**Aufgabenstellung**
Fasse im Auszug über Damaskus den Absatz, der mit »BBC macht mit der Schlagzeile auf« beginnt, als kurze Stichpunktliste zusammen und behalte dabei seine wichtigsten Fakten.

**Textauszug**

- - -

Die Bevölkerung scheint gespalten, aber die Rebellen der Freien Syrischen Armee drängen auf die Entscheidung

Von Karin Leukefeld, Damaskus *

Die syrischen Rebellen haben jetzt eine »Schlacht zur Befreiung« von Damaskus angekündigt. Diese Schlacht habe begonnen, sagte ein Sprecher der regierungsfeindlichen Freien Syrischen Armee gegenüber AFP in Beirut. »Die Kämpfe in der Hauptstadt werden nicht aufhören.« In der Stadt selbst blieb es am Dienstag weitgehend ruhig.

Die erste SMS kam um 6.30 Uhr am Dienstag: »Geht es dir gut?« In einer E-Mail heißt es: »Sieht aus, als stünde bei euch der Krieg vor der Tür. Habe gehört, dass die Flughafenautobahn umkämpft ist.« In dem alten Eukalyptusbaum neben dem Fenster singen die Vögel. Bald werden sie zu ihren täglichen Ausflügen in die Umgebung von Damaskus fliegen. Wenig Verkehr ist auf den Straßen, draußen ist alles ruhig.

Erst das Frühstücksfernsehen zeigt, warum die Freunde so besorgt sind. »Syrien: Der Krieg im Inneren« heißt ein Programm des katarischen Senders »Al Dschasira«, in dem man seit Monaten erfährt, wie die syrische Auslandsopposition, bewaffnete Aufständische der »Freien Syrischen Armee« und ihre internationalen Unterstützer aus Washington, London, Paris, Berlin, Riad und Doha die Lage in Syrien sehen. An diesem Morgen erfährt man von heftigen Kämpfen in Damaskus, die Armee beschieße Stadtviertel aus Hubschraubern, unterlegt werden die Meldungen wie immer mit wackeligen Bildern, die schemenhafte Kämpfer zeigen. Gefechtslärm ist zu hören, ein »Augenzeuge« am Telefon berichtet.

»Das Regime ist tot«, heißt es aus Doha

Im saudischen Sender »Al Arabiya« waren die ersten verwackelten Aufnahmen schon am Vortag ausgestrahlt worden. Darauf waren schwarz gekleidete, kräftige Kämpfer zu sehen, die sich - ausgerüstet mit verschiedenen Gewehren und einem Granatwerfer - zwischen einer Hausecke und einer Sandsackbarrikade hin- und herbewegten.

BBC macht mit der Schlagzeile auf, Präsident Baschar al-Assad könnte Chemiewaffen einsetzen, sollte er sich in die Ecke gedrängt fühlen. Davor hat der ehemalige Botschafter Syriens in Bagdad, Nawaf Fares, in einem Interview mit dem britischen Sender gewarnt. Fares hatte sich Anfang der Woche nach Doha (Katar) abgesetzt, wo er auf Einladung des Emirs vorerst in einem Luxushotel eine Bleibe gefunden hat. Dort hatte er zwei Tage zuvor dem Sender »Al Dschasira« gesagt, es sei »unmöglich für die Syrer, die Existenz Assads in Syrien zu akzeptieren. Das Regime ist tot, es ist nur eine Frage der Zeit.«

Bei einem Rundgang durch das Zentrum von Damaskus fällt auf, dass weit weniger Verkehr auf den Straßen unterwegs ist als üblicherweise an einem Arbeitstag. Ein Mann erzählt, es sei schwer gewesen, die Kontrollstellen der Armee zu passieren. Ein anderer berichtet, auf seinem Arbeitsweg seien so gut wie keine Autos zu sehen gewesen, also sei er schnell durch die Kontrolle gekommen.

- - -

**Vorgegebenes Material**
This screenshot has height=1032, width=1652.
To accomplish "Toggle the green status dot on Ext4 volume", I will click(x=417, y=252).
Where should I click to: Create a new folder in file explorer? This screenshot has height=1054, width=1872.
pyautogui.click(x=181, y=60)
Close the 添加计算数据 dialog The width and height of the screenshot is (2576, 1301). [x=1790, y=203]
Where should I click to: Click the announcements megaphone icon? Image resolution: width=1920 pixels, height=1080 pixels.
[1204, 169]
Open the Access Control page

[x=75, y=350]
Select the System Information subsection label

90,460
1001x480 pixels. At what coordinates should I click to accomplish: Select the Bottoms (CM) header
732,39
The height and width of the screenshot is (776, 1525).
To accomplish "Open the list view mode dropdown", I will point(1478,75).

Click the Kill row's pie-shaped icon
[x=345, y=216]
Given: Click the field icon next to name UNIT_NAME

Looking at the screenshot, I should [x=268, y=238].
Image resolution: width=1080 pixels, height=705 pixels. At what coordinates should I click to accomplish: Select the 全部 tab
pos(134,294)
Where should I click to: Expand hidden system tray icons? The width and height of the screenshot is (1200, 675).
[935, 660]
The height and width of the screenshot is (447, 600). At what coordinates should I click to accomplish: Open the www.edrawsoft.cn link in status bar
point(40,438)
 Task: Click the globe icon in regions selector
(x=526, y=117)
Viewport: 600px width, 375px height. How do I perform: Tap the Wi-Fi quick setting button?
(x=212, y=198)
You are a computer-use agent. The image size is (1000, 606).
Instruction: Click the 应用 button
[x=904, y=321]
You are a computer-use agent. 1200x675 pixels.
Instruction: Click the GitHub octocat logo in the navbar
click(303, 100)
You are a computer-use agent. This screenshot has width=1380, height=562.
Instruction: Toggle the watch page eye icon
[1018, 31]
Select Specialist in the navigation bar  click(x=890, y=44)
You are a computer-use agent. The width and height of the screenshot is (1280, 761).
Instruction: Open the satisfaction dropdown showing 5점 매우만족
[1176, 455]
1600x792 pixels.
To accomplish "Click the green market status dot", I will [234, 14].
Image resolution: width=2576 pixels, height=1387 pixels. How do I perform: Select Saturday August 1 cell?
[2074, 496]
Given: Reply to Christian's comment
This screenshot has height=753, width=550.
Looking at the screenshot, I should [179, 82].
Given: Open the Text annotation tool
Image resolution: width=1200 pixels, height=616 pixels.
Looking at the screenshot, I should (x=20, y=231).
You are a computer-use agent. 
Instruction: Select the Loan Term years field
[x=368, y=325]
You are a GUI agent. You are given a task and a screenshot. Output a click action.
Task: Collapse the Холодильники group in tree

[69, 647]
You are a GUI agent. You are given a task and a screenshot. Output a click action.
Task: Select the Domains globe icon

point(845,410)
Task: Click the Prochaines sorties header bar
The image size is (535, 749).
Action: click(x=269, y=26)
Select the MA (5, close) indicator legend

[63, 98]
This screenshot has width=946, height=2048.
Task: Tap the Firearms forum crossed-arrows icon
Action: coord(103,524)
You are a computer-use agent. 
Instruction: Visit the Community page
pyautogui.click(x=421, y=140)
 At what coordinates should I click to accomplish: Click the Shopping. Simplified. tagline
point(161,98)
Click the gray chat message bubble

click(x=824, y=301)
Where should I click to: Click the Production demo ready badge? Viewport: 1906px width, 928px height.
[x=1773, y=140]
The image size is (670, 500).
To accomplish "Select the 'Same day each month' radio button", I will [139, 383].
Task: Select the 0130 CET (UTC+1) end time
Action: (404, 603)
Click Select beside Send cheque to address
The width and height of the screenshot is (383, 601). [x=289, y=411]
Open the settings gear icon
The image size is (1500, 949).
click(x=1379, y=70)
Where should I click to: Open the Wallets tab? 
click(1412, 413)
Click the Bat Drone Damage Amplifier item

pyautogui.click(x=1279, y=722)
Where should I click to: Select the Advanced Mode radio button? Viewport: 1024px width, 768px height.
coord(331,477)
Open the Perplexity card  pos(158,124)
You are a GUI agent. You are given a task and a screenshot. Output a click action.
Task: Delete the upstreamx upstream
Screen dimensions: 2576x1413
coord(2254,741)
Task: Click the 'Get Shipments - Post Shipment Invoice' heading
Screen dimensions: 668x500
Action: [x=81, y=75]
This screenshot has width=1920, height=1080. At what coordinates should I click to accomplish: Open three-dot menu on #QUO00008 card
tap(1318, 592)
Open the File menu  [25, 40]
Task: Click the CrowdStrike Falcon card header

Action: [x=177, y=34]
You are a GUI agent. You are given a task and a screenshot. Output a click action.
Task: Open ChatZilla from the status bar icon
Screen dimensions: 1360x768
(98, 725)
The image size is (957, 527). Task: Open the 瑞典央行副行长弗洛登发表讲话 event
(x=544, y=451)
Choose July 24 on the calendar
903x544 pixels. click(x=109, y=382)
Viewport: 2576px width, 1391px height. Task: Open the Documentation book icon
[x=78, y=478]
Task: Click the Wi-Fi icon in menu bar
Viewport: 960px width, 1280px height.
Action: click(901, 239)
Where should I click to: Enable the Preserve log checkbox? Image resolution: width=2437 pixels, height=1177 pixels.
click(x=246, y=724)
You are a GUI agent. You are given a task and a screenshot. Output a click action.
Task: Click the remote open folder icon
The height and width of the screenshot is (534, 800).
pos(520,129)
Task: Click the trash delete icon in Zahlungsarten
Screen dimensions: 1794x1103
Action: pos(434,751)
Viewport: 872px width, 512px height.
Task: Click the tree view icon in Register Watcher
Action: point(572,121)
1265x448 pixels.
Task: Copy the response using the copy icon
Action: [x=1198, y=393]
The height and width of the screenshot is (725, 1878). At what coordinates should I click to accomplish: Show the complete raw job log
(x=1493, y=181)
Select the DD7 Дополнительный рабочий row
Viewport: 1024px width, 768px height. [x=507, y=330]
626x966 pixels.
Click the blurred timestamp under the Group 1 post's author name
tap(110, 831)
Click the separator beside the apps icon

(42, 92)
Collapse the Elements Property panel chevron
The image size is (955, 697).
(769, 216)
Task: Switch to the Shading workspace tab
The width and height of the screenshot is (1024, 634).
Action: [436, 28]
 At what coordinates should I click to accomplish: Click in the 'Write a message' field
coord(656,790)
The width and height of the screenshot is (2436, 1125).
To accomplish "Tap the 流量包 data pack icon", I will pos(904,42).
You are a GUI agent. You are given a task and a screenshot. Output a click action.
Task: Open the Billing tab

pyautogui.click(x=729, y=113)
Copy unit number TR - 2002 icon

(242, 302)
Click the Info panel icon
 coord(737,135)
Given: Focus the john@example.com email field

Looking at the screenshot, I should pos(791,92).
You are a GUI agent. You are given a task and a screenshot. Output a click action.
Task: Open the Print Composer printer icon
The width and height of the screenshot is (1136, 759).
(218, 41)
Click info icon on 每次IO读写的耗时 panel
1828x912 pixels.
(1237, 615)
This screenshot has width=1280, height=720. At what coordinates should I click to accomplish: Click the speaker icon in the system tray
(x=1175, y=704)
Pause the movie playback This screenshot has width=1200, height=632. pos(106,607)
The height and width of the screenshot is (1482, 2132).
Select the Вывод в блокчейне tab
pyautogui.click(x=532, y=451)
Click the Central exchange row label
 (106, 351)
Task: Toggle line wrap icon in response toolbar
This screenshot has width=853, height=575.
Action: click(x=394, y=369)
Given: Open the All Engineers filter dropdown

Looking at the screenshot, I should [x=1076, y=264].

- - -

**Lösung**
- BBC-Schlagzeile: Präsident Baschar al-Assad könnte Chemiewaffen einsetzen, sollte er sich in die Ecke gedrängt fühlen.
- Davor warnte Nawaf Fares, ehemaliger Botschafter Syriens in Bagdad, in einem Interview mit der BBC.
- Fares hat sich Anfang der Woche nach Doha (Katar) abgesetzt und wohnt dort auf Einladung des Emirs vorerst in einem Luxushotel.
- Zwei Tage zuvor sagte er dort »Al Dschasira«, die Syrer könnten Assads Existenz in Syrien unmöglich akzeptieren. Das Regime sei tot, und es sei nur eine Frage der Zeit.